Pinene belongs to a larger family of compounds known as terpenes. These are a huge range of organic compounds, commonly produced by plants. A range of different terpenes are released by various trees in forests, and these do more than simply providing the characteristic smells of the woods – scientists have discovered that the terpenes can react with some chemicals in the air to form small particles called aerosols. These aerosols can act as ‘seeds’ for clouds, allowing their formation from water vapour. Overall, the increased cloud cover can have a cooling effect.
Terpenes are also responsible for the blue haze that is sometimes visible over pine-covered mountains. The aerosols that the terpenes form in the atmosphere can have a scattering effect on sunlight; this leads to shorter wavelengths of light coming to the fore, and the light taking on a blue appearance.
Though the most abundant, pinene isn’t the only terpene amongst the volatile compounds given off by pine trees. There are also other minor constituents, such as limonene (also found in the peel of citrus fruits), myrcene, camphene, and phellandrene.
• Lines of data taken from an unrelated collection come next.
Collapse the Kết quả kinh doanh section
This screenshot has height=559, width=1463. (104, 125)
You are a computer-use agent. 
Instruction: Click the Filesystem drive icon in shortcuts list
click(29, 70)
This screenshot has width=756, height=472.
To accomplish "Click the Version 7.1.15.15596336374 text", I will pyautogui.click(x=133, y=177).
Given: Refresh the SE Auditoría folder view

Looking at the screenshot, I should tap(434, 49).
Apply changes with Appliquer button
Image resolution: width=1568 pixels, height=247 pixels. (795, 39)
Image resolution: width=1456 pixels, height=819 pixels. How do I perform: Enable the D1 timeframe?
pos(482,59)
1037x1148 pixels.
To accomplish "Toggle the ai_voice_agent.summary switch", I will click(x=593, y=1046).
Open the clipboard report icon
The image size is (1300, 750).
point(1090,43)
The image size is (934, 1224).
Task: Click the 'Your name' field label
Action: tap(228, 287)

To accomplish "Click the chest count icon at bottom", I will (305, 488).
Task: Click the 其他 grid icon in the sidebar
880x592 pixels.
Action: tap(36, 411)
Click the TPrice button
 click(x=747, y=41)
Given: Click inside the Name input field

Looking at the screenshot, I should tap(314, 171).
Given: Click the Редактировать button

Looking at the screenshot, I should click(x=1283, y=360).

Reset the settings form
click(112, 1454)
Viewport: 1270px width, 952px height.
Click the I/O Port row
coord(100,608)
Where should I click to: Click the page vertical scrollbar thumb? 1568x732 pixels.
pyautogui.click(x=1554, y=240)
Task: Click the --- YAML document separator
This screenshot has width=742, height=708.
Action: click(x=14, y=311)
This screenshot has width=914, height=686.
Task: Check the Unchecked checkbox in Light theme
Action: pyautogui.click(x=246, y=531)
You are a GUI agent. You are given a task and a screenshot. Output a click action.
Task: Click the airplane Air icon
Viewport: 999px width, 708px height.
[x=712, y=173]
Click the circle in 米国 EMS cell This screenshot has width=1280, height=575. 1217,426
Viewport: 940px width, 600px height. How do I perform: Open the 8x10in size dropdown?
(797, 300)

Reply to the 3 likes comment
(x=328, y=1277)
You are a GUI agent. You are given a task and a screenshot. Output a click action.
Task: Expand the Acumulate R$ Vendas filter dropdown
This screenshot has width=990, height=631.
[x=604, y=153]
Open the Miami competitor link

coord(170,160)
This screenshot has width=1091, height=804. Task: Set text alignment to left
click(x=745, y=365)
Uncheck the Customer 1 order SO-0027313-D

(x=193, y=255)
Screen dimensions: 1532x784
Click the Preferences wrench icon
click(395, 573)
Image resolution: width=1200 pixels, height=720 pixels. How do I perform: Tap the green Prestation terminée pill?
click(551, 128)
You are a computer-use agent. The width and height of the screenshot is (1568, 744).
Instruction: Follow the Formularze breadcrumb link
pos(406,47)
Additionally, other non-terpene compounds play a part in the aroma.
Chief amongst these is bornyl acetate. Though its proportion in the volatile oils of pines varies from species to species, it contributes to the fresh, clean, pine odour. It’s also a commonly used compound to produce pine fragrances and air conditioners. It belongs to the family of chemical compounds known as esters, which generally offer a wide range of (mostly) pleasant smells.
On a final note, if you’ve ever tried setting fire to a pine cone, you’ll have noticed that they’re pretty flammable. This too, is in part due to the chemical compounds we’ve discussed here. Pinene contains ten carbons and sixteen hydrogens, and this ratio means that it burns very easily; this is one of the reasons why forest fires can spread very quickly.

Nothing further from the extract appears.